◆ Vorliegender Text ◆
-------------------------
Wohngeschichten: Haus-Sharing am Neusiedler See

Zwei Kreativwirtschafter haben in Weiden am See ein außergewöhnliches Haus errichtet, um es mit anderen zu teilen. Eine Mitgliedschaft ist noch zu haben.

Entspannte Atmosphäre, schöne Strände, viel Natur, Spitzengastronomie – und das nur eine knappe Stunde von Wien entfernt: Die beiden Kreativwirtschafter Ulrike Tschabitzer-Handler und Albert Handler haben in den vergangenen Jahren die Gegend um den Neusiedler See für sich entdeckt und bald so viel Freizeit hier verbracht, dass der Wunsch nach einem eigenen Haus in der Region immer größer wurde. 2011 kauften sie ein kleines, verfallenes Bauernhaus, idyllisch gelegen in einer der ältesten Gassen von Weiden am See. Auf dem Grundstück bauten sie ein architektonisch interessantes neues Haus, das sie nun mit anderen teilen. „Wir sind viel unterwegs, da hätten wir uns mit einem klassischen Wochenendhaus, das man möglichst oft nutzen sollte, selbst unter Druck gesetzt“, sagt Albert Handler. „Wir wollten uns keinen Stress kaufen, sondern ein zweites Zuhause schaffen.“

Teil des Ganzen werden


Markt 67 heißt das Wohnprojekt der Handlers, passend zur alten Post- und zur neuen Internetadresse. Inspiriert von internationalen House-Sharing-Projekten wie Intervac, dem Soho House Hotel in Berlin oder der Stadtflucht Bergmühle von Martin und Madeleine Rohla-Strauss im niederösterreichischen Kronberg können mehrere Mitglieder „Markt 67“ für eine bestimmte Zeit nutzen. Die Mitgliedschaft kann für ein Jahr erworben werden, eine von insgesamt vier ist noch zu haben.
-------------------------
◆ Bereitgestellte Daten ◆
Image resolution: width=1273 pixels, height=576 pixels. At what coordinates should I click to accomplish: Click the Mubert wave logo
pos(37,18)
-------------------------
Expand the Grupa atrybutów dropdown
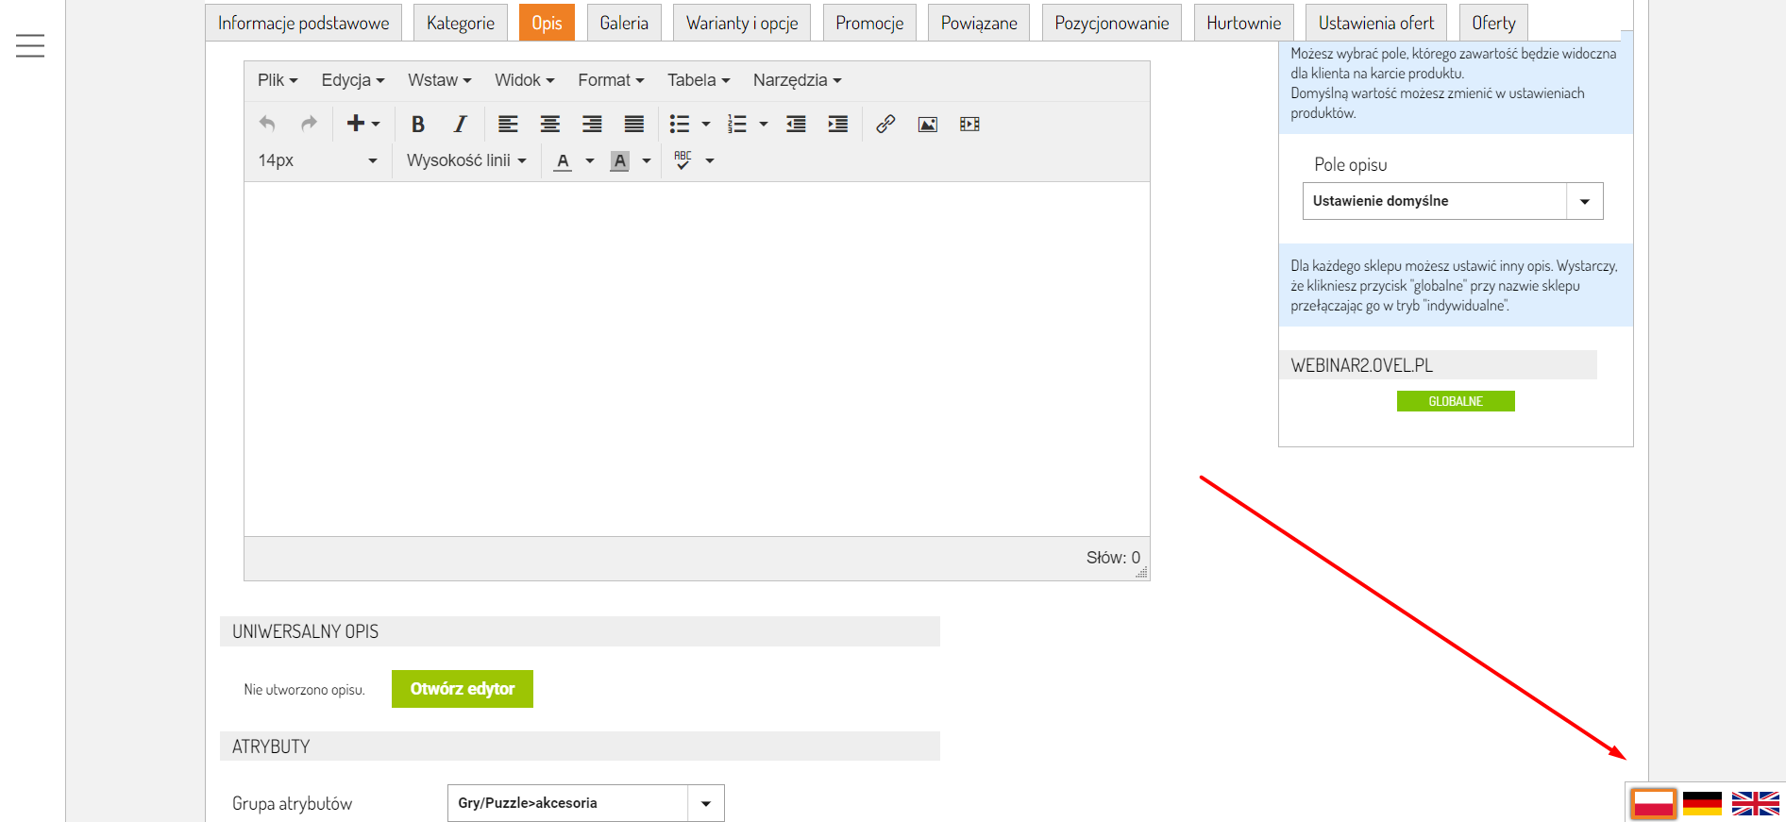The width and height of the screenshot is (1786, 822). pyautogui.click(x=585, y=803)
-------------------------
◆ Aufgaben ◆
1. Kannst du aus dem Text über das Haus-Sharing am Neusiedler See das Stück von „Markt 67 heißt“ bis „vier ist noch zu haben.“ Wort für Wort wiedergeben?
2. Beantworte zum Text über das Haus-Sharing am Neusiedler See diese Fragen:
(a) In welchem Jahr kauften die beiden das alte Bauernhaus?
(b) Wie heißt das Wohnprojekt?
(c) Wie viele Mitgliedschaften gibt es insgesamt?
3. Greif den Text über das Haus-Sharing am Neusiedler See auf und schreib ihn nach seinem letzten Satz weiter.

◆ Ergebnisse ◆
1.
Markt 67 heißt das Wohnprojekt der Handlers, passend zur alten Post- und zur neuen Internetadresse. Inspiriert von internationalen House-Sharing-Projekten wie Intervac, dem Soho House Hotel in Berlin oder der Stadtflucht Bergmühle von Martin und Madeleine Rohla-Strauss im niederösterreichischen Kronberg können mehrere Mitglieder „Markt 67“ für eine bestimmte Zeit nutzen. Die Mitgliedschaft kann für ein Jahr erworben werden, eine von insgesamt vier ist noch zu haben.

2.
(a) 2011
(b) Markt 67
(c) Vier

3.
Gebaut wurde nach den Plänen von Claudia Cavallar, die italienische Architektin studierte bei Hans Hollein und Greg Lynn. Das Projekt „Markt 67“ ist in Materialwahl und Kubatur an die Nachbarhäuser angeglichen, nur das Dach ist um einige Grade sanfter geneigt, damit die thermische Solaranlage maximalen Ertrag bringt. „Wir wollen nicht groß auffallen, sondern Teil des gewachsenen Ganzen sein“, erläutert Ulrike Tschabitzer-Handler. Eternit, Putz mit Besenstrich, Holzfenster und Farbe, lassen das Haus stilistisch mit der unmittelbaren Umgebung verschmelzen. Der loftartige, durch Niveausprünge gegliederte Innenraum erinnert mit seiner geneigten Decke an einen Stadel mit Heuboden.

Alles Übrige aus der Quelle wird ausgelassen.